§ Given records

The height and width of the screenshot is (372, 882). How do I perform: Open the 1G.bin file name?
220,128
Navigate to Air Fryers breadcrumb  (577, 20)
---
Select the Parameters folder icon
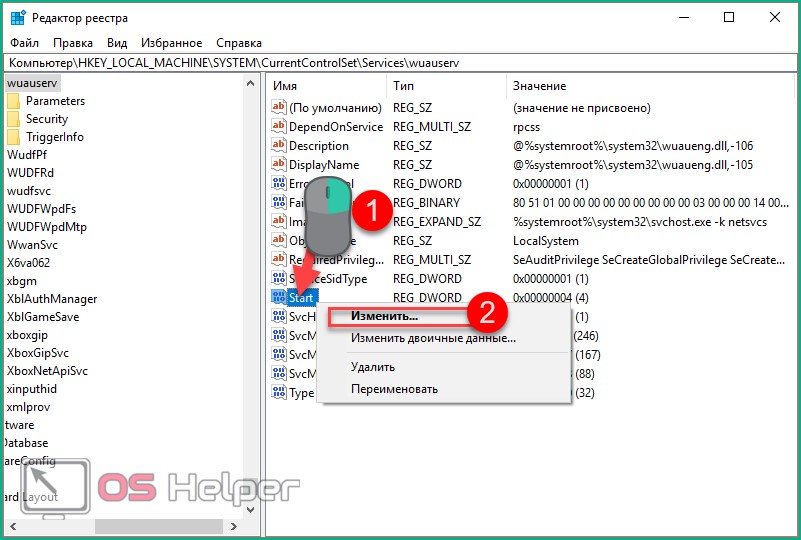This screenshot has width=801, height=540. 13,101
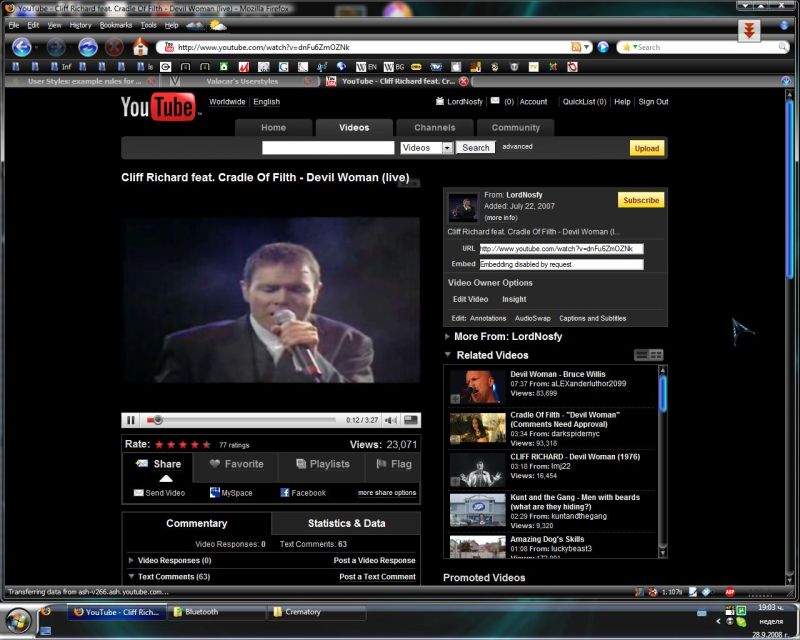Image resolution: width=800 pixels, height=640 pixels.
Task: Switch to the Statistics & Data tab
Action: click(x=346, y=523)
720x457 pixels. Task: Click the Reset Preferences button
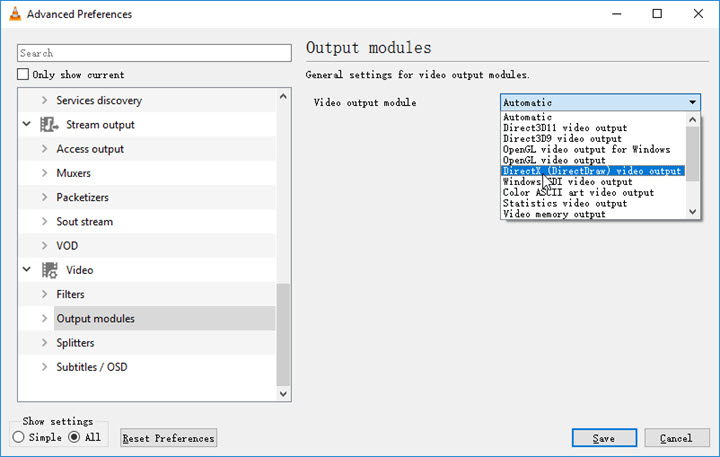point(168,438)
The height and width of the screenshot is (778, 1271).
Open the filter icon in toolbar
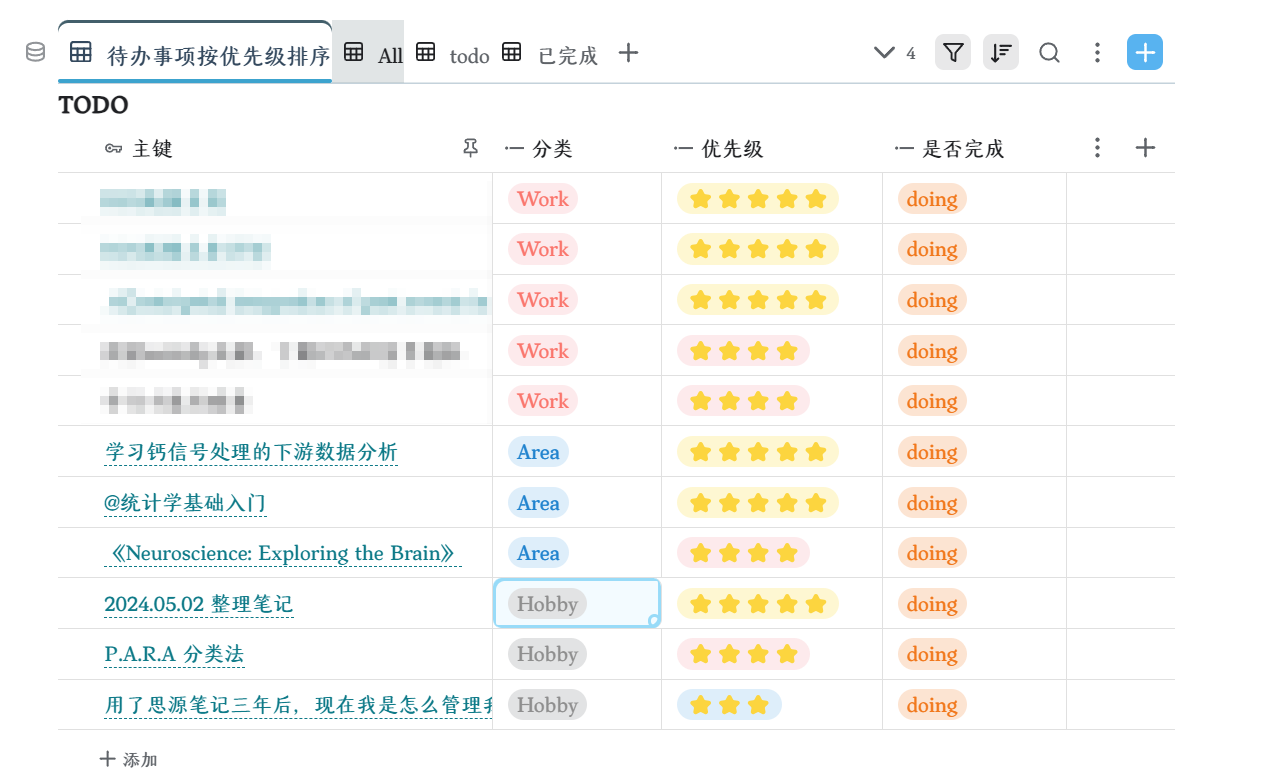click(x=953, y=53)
---
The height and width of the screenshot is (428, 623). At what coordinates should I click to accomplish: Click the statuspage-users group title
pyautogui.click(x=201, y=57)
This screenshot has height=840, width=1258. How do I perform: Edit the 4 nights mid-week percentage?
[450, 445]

§ Problem description
Give back exactly the lines above starting at the line where "The height and width of the screenshot is (372, 882)." appears and ending at the line where "Navigate to Air" appears, both included, with no other lines.

§ Your solution
The height and width of the screenshot is (372, 882). How do I perform: Open the 1G.bin file name?
220,128
Navigate to Air Fryers breadcrumb  (577, 20)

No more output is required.